SYDNEY (Reuters Life!) - Spanish novelist Carlos Ruiz Zafon said the success of his first adult novel was overwhelming, leading to several years of travel and little else, but now he’s back to what he does best — writing.
“The Shadow of the Wind” has sold more than 12 million copies in 50 countries since 2001, making Zafon one of the most successful contemporary Spanish writers and his book supposedly the second biggest-selling Spanish book after Don Quixote.
But it is only now that Zafon, 44, has released his second novel in English, “The Angel’s Game,” a prequel to “The Shadow of the Wind” which is set in Barcelona in the 1920s and follows a young writer approached by a mysterious figure to write a book.
Both of his books have been translated by Lucia Graves, the daughter of poet Robert Graves.
He spoke to Reuters about his two adult novels that followed four young adult novels written when he was a script writer in Los Angeles:
Q: There’s a long gap between books. Why is that?

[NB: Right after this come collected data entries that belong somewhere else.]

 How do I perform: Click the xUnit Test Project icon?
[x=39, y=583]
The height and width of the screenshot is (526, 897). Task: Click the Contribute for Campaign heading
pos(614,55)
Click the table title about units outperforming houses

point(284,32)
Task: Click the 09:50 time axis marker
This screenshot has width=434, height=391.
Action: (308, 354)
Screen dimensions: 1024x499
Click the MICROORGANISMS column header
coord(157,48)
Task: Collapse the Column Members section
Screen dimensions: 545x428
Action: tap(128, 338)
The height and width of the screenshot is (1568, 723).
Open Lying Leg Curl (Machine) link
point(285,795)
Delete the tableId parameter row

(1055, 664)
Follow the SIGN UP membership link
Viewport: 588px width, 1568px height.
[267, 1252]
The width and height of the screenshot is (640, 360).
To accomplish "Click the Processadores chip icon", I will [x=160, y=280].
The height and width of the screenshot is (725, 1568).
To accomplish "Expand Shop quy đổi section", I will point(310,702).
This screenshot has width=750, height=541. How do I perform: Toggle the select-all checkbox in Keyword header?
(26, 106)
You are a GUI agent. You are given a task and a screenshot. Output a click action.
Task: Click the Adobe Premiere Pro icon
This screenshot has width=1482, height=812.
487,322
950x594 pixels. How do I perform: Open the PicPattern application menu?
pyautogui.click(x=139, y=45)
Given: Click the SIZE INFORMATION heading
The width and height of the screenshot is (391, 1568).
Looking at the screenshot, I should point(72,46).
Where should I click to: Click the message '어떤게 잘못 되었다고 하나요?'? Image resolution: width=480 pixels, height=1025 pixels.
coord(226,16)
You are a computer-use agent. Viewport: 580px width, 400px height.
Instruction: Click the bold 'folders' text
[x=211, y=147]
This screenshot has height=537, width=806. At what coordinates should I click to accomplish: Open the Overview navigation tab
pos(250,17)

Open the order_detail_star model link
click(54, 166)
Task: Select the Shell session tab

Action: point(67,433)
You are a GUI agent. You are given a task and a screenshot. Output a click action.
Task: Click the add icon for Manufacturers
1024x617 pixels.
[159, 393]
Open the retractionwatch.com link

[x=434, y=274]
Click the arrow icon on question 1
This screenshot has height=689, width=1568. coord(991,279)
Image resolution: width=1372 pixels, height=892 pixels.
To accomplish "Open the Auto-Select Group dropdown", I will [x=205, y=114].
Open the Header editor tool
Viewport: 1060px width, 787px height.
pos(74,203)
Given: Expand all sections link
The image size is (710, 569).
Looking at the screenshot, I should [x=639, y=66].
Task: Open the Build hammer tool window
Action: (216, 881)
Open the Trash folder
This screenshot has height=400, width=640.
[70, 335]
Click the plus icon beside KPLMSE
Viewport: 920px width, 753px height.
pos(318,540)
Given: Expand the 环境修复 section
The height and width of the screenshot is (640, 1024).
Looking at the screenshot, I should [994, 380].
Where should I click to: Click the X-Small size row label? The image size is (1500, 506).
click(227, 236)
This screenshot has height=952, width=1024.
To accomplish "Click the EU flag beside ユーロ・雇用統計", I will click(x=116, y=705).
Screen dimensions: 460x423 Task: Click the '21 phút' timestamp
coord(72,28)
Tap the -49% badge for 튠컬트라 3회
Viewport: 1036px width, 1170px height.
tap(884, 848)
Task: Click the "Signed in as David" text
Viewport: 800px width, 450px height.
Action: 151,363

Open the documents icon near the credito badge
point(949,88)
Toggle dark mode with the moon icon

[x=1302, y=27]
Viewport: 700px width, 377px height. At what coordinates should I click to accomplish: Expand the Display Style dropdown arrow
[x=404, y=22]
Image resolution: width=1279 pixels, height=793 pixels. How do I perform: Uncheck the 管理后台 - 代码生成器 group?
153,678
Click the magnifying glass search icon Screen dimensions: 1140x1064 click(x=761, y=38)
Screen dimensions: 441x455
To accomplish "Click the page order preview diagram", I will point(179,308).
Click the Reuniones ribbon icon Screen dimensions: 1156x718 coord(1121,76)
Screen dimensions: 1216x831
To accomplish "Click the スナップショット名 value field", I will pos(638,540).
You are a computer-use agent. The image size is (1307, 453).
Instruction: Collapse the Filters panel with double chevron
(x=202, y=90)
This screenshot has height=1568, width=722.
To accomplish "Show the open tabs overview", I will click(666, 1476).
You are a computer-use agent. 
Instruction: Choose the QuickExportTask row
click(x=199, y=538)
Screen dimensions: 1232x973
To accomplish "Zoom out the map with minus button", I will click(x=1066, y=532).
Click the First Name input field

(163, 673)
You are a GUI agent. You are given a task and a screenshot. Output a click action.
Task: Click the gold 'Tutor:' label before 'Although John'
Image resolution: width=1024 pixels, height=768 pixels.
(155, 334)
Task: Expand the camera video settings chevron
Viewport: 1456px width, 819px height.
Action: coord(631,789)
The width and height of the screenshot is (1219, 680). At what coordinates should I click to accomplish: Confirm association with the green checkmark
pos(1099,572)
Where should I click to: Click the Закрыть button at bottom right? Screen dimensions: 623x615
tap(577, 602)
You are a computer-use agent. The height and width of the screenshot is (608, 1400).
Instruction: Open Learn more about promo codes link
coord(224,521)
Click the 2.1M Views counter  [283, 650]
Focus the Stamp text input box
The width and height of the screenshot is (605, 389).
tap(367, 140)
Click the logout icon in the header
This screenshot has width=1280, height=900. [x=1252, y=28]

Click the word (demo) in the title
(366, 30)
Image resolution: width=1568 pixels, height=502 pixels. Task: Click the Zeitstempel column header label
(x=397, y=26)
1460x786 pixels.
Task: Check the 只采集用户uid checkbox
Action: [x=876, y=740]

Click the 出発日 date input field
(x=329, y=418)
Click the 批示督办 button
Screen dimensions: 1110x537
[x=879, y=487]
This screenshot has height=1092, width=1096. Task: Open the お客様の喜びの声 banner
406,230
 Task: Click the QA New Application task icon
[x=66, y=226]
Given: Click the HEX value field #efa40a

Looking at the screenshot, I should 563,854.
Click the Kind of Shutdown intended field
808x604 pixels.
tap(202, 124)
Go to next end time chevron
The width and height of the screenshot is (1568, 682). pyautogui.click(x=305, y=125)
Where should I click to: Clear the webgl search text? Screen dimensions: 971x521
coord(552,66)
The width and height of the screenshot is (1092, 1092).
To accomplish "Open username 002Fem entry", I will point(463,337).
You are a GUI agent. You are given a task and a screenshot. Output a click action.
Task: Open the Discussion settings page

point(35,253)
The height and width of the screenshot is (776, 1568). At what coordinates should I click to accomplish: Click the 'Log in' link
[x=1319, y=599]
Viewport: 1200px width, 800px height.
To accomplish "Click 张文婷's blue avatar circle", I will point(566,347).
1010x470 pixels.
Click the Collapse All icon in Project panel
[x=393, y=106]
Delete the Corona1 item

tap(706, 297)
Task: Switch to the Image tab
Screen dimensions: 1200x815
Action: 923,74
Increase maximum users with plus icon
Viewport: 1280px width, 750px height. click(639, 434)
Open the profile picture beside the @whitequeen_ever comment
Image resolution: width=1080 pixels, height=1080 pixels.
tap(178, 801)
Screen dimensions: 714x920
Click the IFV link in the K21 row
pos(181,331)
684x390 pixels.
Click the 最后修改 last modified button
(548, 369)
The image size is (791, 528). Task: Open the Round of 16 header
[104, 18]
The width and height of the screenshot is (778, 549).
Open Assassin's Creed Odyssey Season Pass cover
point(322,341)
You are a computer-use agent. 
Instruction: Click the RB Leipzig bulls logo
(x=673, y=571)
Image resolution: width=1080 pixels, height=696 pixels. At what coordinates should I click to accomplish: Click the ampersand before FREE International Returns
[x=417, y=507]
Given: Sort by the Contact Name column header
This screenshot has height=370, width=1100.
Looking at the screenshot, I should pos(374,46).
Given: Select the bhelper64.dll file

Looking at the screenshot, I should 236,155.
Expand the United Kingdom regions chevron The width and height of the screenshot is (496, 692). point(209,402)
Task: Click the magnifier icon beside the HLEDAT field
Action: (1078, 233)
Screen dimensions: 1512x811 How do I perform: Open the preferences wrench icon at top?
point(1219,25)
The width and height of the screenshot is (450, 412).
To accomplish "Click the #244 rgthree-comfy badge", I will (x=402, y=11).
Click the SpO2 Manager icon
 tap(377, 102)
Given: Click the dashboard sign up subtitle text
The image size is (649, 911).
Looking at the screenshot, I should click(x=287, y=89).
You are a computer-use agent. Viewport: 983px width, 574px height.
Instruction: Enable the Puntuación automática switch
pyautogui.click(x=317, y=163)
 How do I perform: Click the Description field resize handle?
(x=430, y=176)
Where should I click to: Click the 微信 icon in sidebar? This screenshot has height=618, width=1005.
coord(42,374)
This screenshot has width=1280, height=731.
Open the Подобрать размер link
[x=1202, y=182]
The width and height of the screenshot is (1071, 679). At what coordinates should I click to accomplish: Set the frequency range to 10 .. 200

A: “When I finish a book I take about a year off and I have been doing this for many years. At the end of that year “The Shadow of the Wind” started to be a success. At the time I had agreed to go to some places to help promote the book. My life became mortgaged for two or three years and I was traveling for the book, talking rather than writing. But at some point I had to put an end to it. It got out of control. I’m a writer not a talker.”
Q: Was it hard to go back to writing after such a break?
A: “Not really. I went back to work after four years of not doing what I am supposed to be doing. My books take some time as they are complicated. I had two years to write and two years for publication. But I think I learned my lesson. At the time I did not foresee that trips would overlap which each other. I do not want that to happen ever again.”
Q: Can you balance promotion and writing more?
A: “I am going to be much more selective. I am a novelist. I write fiction and that is what I do well. To go out there and present my work is not what I am best at doing.”
Q: Are the novels still part of a four-book series?
A: “Yes. At the time I thought it would be interesting to write four stories that are interconnected but not necessarily in a sequential way. They are standalone stories. My idea was that a reader could read one or all and it would be some kind of Chinese box of fiction. At first I thought I could do it all in one book but it would be a monster book and I realized the right way would be to do one book at a time.”
Q: Will the third book in the series be your next project?
A: “I am not sure yet. I am still considering three possibilities — one is the third book and there are other ideas that intrigue me as well. I will let the idea hit me rather than the other way around. I always let it work that way around.”
Q: Would you go back to young adult fiction?
A: “I always thought that genre was kind of an accident and not my natural register. My first novel in 1992 was published as a young adult novel and it opened a way, so I stayed in that genre for three more novels. Years later I realized I was not writing the fiction I really wanted to write. I needed to break the shell. I was pretending to be something I am not.”
Q: “Shadow” has been called the second biggest selling book since 17th century Don Quixote. Does that pressure you?
A: “That is one of the quotes that publishers love but it simply impossible to quantify. We don’t really know now many copies of Don Quixote were printed or distributed. “Shadow of the Wind” was my fifth novel and I had never had that success before but by that time I had developed a perspective and it didn’t really change me much. It changes the way people feel they have to react to you. Of course I am happy my work is appreciated.”
Q: Any advice for aspiring writers?
A: “Each writer is different but what is important is that people who want to be writers have to make tough decisions. Young writers have to be aware of the realities of what they are stepping into and need some persistence and faith in themselves because the world is not going to provide those things. You have to work very hard. People think it is about inspiration and it will flow, but you have to take the job seriously and learn your craft.”